Design And Implementation Of Tcr-svc Controller Based On Dsp

As the increase of impact and imbalanced loads, there are many serious problems of power quality in the power system, such as voltage fluctuation and flicker, three-phase imbalance, so dynamic var compensation of load end is quite important. TCR-SVC is an effective measure to increase power system stable level and reduce electrical energy loss, so it has become a hotspot in recent years. However, the TCR used now has many problems, such as poor balance capacity, low response speed and weak anti-interference. In view of these problems, the paper designs and implements a SVC controller model, which uses admittance compensation algorithm based on average power and applies thyristor photoelectric firing technology. The experimental results demonstrate the model has fast response and trigger pulses have strong anti-interference.First of all, the paper researches the working theory of TCR. Moreover, using admittance compensation algorithm based on average power, the SVC controller is researched via simulation. The simulation results prove that the controller using this compensation algorithm can balance three-phase loads and improve the power factor.

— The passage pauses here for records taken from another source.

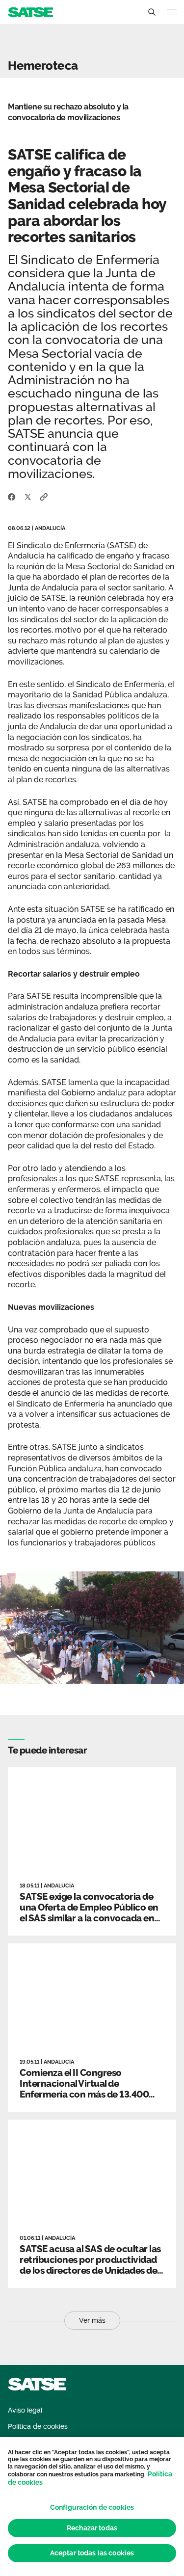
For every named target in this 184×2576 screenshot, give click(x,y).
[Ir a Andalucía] (30, 11)
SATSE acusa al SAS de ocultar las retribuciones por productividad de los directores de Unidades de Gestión (90, 2264)
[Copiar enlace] (44, 496)
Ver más (92, 2320)
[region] (92, 2506)
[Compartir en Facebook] (12, 496)
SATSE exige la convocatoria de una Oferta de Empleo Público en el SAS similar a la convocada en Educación (89, 1912)
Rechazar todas (92, 2528)
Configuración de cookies (92, 2507)
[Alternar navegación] (171, 12)
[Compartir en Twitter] (28, 496)
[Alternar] (151, 12)
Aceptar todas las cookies (92, 2553)
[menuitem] (25, 2410)
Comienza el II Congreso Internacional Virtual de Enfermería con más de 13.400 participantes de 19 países (84, 2088)
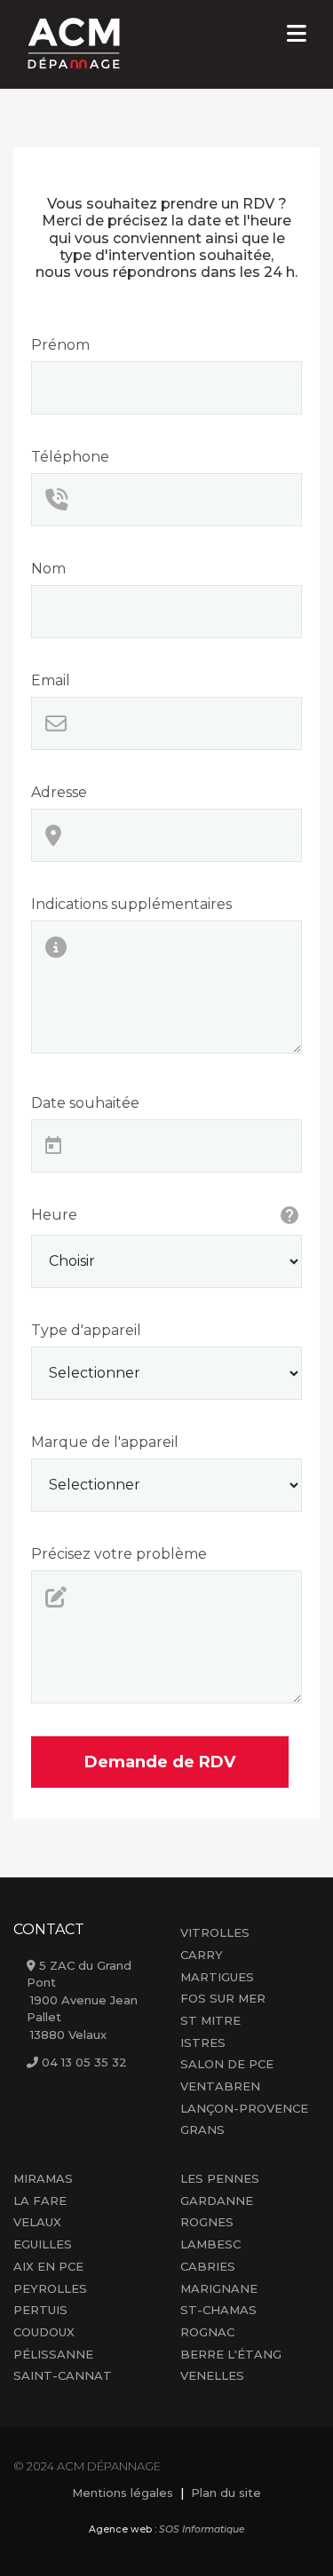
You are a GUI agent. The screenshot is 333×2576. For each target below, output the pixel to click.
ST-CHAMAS (218, 2310)
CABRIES (207, 2266)
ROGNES (207, 2222)
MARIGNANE (219, 2288)
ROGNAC (207, 2332)
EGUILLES (42, 2244)
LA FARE (40, 2200)
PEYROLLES (50, 2288)
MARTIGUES (217, 1977)
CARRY (201, 1955)
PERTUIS (40, 2310)
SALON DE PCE (227, 2064)
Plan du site (226, 2492)
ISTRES (203, 2042)
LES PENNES (219, 2178)
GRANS (202, 2129)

Finally, based on the load of electric arc furnace, this paper develops a SVC controller model.DSP and CPLD are the cores of the controller, including signal detection circuits, external driver circuits, thyristor digital trigger and photoelectric conversion circuits.Thyristor digital trigger is designed by VHDL Software code of DSP algorithm is programmed by C code.Performance test results of hardware and software show that TCR-SVC controller based on DSP, designed in this thesis, has the following features:calculation of compensation admittance and trigger angle is fast and accurate; the trigger pulse of CPLD output has good synchronization, fast response, good precision, good stability and easy debugging; gotten by photoelectric firing manner, thyristor trigger pulse has steep rising-edge, weak dispersion, and strong anti-interference. These advantages make thyristors in series triggered reliably and synchronously and reduce the error trigger rate of thyristors.